Finally, the MouseWalker software package also analyzes phase values between contralateral legs (Additional file 13: Figure S6E), which provide a measure of inter-leg coordination. As expected, these measurements indicate that contralateral legs move in anti-phase with phase values of 0.507 ± 0.041 and 0.491 ± 0.061 for fore and hind legs, respectively.

Discussion

The quantification of rodent motor patterns is important for the phenotypic characterization of motor outputs in a wide variety of experimental conditions, including human disease models, gene and circuit disruption studies, following induced brain or spinal cord injury, and in response to drugs. Motor assays should provide a thorough, cost-effective and minimally laborious approach to describing shifts in locomotor performance compared to a baseline or control group.

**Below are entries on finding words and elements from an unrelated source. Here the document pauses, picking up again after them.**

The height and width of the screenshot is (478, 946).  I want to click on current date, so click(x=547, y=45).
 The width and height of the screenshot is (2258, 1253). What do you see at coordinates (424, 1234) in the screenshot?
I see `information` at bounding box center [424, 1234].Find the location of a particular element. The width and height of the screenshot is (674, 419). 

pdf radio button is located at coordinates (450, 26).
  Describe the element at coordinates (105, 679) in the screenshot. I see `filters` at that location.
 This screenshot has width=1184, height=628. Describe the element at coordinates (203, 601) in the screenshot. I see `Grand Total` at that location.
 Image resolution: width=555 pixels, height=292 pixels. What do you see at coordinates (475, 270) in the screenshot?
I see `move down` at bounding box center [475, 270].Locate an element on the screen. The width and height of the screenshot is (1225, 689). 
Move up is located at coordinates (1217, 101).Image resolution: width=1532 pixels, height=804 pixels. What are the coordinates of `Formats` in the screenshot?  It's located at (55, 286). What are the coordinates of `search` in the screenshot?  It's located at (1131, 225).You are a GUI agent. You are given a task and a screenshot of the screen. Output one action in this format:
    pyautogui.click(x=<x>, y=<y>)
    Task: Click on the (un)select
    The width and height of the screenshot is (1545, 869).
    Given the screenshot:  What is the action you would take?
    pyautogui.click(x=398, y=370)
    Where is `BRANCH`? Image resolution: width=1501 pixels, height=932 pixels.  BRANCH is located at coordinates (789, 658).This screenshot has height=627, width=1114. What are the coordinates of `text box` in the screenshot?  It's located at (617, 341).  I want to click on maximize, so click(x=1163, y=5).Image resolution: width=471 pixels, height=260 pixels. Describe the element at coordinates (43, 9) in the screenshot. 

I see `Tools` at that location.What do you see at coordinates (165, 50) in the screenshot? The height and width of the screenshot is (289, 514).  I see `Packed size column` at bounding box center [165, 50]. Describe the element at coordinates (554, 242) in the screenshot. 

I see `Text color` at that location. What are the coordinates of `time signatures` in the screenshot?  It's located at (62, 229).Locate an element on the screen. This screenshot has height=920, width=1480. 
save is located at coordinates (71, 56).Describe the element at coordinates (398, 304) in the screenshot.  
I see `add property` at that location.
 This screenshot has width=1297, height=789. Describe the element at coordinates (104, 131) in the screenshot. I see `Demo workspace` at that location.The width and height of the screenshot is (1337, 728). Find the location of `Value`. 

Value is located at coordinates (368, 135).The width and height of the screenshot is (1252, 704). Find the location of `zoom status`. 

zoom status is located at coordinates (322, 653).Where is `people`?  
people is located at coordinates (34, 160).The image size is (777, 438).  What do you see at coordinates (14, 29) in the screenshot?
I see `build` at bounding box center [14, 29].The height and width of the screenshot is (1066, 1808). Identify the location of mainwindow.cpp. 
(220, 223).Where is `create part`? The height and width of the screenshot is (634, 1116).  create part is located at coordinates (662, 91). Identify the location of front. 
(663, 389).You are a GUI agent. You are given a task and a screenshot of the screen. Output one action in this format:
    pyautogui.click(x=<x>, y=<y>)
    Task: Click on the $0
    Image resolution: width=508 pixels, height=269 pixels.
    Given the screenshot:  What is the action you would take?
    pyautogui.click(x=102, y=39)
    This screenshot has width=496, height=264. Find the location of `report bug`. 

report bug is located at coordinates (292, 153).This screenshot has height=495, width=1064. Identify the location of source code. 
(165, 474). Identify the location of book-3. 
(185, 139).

Here we describe a simple and easily accessible fTIR arena combined with a complete and open-source software package to track and quantify the walking behavior of rodents without the use of any body markers. Using this approach, we measured a large number of parameters and readouts, which provide researchers with an easily accessible method for describing locomotor defects quantitatively and qualitatively. Many of the described outputs, such as footprint patterns or toe-opening measurements, are typical metrics of motor function (Fig. 3a, c), while other parameters, such as stance linearity or footprint clustering, have not been described previously for rodents (Fig. 4b, c). Importantly, these parameters have been shown to provide a sensitive readout for motor coordination in the fruit fly [21, 22]. Our freely available software package does not require expertise in programing, as it can be used as a self-contained executable file format or as a MATLAB script. The former mode also allows the user to modify the existing script to extract additional kinematic parameters or change the output files. Importantly, the software can interpret both black and white and color videos, which increases the range and functions of compatible video cameras. Moreover, the fTIR arena can be easily redesigned with larger walking surfaces to accommodate larger animals or groups of animals. This setup can also be combined with other kinematic and physiological readouts, such as stick diagrams or electromyographic recordings.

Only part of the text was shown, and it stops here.